_TASK ITEM_
Could you write out all of the data again, word for word?

_GIVEN DATA_
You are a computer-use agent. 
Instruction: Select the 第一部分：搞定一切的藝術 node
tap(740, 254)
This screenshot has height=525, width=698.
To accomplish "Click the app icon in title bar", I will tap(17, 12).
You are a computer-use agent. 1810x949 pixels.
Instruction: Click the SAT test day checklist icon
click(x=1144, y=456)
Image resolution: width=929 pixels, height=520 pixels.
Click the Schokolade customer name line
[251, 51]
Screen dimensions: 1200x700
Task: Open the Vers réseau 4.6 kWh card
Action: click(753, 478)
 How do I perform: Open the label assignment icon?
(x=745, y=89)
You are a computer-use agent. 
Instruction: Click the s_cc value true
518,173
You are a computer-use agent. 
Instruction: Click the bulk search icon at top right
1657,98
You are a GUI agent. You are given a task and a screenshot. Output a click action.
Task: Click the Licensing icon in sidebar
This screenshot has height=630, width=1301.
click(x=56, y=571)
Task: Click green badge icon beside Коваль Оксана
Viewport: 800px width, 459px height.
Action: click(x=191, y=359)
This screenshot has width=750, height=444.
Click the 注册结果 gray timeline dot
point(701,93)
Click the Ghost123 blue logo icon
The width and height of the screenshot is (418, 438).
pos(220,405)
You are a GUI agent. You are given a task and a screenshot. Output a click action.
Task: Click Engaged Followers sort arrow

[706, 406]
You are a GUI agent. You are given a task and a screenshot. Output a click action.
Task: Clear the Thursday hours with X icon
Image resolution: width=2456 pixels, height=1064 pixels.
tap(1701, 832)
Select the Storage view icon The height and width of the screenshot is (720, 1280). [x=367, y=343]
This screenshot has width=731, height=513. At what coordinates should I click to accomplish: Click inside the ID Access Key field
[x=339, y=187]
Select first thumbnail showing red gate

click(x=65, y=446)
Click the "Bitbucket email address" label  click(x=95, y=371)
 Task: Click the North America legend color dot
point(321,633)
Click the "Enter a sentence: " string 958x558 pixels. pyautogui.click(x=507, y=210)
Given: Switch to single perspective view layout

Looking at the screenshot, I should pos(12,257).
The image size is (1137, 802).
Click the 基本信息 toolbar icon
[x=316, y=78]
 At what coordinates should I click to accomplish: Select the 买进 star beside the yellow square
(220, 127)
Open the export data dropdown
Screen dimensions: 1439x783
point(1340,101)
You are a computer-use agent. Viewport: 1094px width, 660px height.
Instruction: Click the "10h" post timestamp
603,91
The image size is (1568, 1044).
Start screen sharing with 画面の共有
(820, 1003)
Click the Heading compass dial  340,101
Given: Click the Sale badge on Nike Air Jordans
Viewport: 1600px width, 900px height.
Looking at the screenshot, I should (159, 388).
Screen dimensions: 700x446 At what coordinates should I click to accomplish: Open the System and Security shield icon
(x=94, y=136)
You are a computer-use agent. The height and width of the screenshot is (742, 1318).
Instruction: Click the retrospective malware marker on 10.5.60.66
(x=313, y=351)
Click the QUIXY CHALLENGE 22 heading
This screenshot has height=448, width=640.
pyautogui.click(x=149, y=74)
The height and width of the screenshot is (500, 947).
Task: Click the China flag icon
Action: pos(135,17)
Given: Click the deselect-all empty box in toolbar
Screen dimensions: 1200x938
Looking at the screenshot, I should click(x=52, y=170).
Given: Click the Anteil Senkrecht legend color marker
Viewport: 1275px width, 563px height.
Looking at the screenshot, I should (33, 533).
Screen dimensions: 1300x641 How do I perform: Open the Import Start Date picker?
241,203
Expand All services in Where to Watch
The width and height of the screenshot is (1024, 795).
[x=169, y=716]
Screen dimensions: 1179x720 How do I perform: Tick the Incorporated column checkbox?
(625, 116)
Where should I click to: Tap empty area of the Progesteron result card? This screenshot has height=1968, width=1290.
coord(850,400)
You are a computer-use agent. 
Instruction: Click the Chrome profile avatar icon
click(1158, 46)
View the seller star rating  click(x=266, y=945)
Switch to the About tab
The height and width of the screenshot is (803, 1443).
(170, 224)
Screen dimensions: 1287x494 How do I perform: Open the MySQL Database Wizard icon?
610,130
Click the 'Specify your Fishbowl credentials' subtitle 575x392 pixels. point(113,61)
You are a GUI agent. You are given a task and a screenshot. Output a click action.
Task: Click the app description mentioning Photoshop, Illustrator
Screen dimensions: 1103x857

_EXPECTED ANSWER_
You are a computer-use agent. 
Instruction: Select the 第一部分：搞定一切的藝術 node
tap(740, 254)
This screenshot has height=525, width=698.
To accomplish "Click the app icon in title bar", I will tap(17, 12).
You are a computer-use agent. 1810x949 pixels.
Instruction: Click the SAT test day checklist icon
click(x=1144, y=456)
Image resolution: width=929 pixels, height=520 pixels.
Click the Schokolade customer name line
[251, 51]
Screen dimensions: 1200x700
Task: Open the Vers réseau 4.6 kWh card
Action: click(753, 478)
 How do I perform: Open the label assignment icon?
(x=745, y=89)
You are a computer-use agent. 
Instruction: Click the s_cc value true
518,173
You are a computer-use agent. 
Instruction: Click the bulk search icon at top right
1657,98
You are a GUI agent. You are given a task and a screenshot. Output a click action.
Task: Click the Licensing icon in sidebar
This screenshot has height=630, width=1301.
click(x=56, y=571)
Task: Click green badge icon beside Коваль Оксана
Viewport: 800px width, 459px height.
Action: click(x=191, y=359)
This screenshot has width=750, height=444.
Click the 注册结果 gray timeline dot
point(701,93)
Click the Ghost123 blue logo icon
The width and height of the screenshot is (418, 438).
pos(220,405)
You are a GUI agent. You are given a task and a screenshot. Output a click action.
Task: Click Engaged Followers sort arrow

[706, 406]
You are a GUI agent. You are given a task and a screenshot. Output a click action.
Task: Clear the Thursday hours with X icon
Image resolution: width=2456 pixels, height=1064 pixels.
tap(1701, 832)
Select the Storage view icon The height and width of the screenshot is (720, 1280). [x=367, y=343]
This screenshot has width=731, height=513. At what coordinates should I click to accomplish: Click inside the ID Access Key field
[x=339, y=187]
Select first thumbnail showing red gate

click(x=65, y=446)
Click the "Bitbucket email address" label  click(x=95, y=371)
 Task: Click the North America legend color dot
point(321,633)
Click the "Enter a sentence: " string 958x558 pixels. pyautogui.click(x=507, y=210)
Given: Switch to single perspective view layout

Looking at the screenshot, I should pos(12,257).
The image size is (1137, 802).
Click the 基本信息 toolbar icon
[x=316, y=78]
 At what coordinates should I click to accomplish: Select the 买进 star beside the yellow square
(220, 127)
Open the export data dropdown
Screen dimensions: 1439x783
point(1340,101)
You are a computer-use agent. Viewport: 1094px width, 660px height.
Instruction: Click the "10h" post timestamp
603,91
The image size is (1568, 1044).
Start screen sharing with 画面の共有
(820, 1003)
Click the Heading compass dial  340,101
Given: Click the Sale badge on Nike Air Jordans
Viewport: 1600px width, 900px height.
Looking at the screenshot, I should (159, 388).
Screen dimensions: 700x446 At what coordinates should I click to accomplish: Open the System and Security shield icon
(x=94, y=136)
You are a computer-use agent. The height and width of the screenshot is (742, 1318).
Instruction: Click the retrospective malware marker on 10.5.60.66
(x=313, y=351)
Click the QUIXY CHALLENGE 22 heading
This screenshot has height=448, width=640.
pyautogui.click(x=149, y=74)
The height and width of the screenshot is (500, 947).
Task: Click the China flag icon
Action: pos(135,17)
Given: Click the deselect-all empty box in toolbar
Screen dimensions: 1200x938
Looking at the screenshot, I should click(x=52, y=170).
Given: Click the Anteil Senkrecht legend color marker
Viewport: 1275px width, 563px height.
Looking at the screenshot, I should (33, 533).
Screen dimensions: 1300x641 How do I perform: Open the Import Start Date picker?
241,203
Expand All services in Where to Watch
The width and height of the screenshot is (1024, 795).
[x=169, y=716]
Screen dimensions: 1179x720 How do I perform: Tick the Incorporated column checkbox?
(625, 116)
Where should I click to: Tap empty area of the Progesteron result card? This screenshot has height=1968, width=1290.
coord(850,400)
You are a computer-use agent. 
Instruction: Click the Chrome profile avatar icon
click(1158, 46)
View the seller star rating  click(x=266, y=945)
Switch to the About tab
The height and width of the screenshot is (803, 1443).
(170, 224)
Screen dimensions: 1287x494 How do I perform: Open the MySQL Database Wizard icon?
610,130
Click the 'Specify your Fishbowl credentials' subtitle 575x392 pixels. point(113,61)
You are a GUI agent. You are given a task and a screenshot. Output a click action.
Task: Click the app description mentioning Photoshop, Illustrator
Screen dimensions: 1103x857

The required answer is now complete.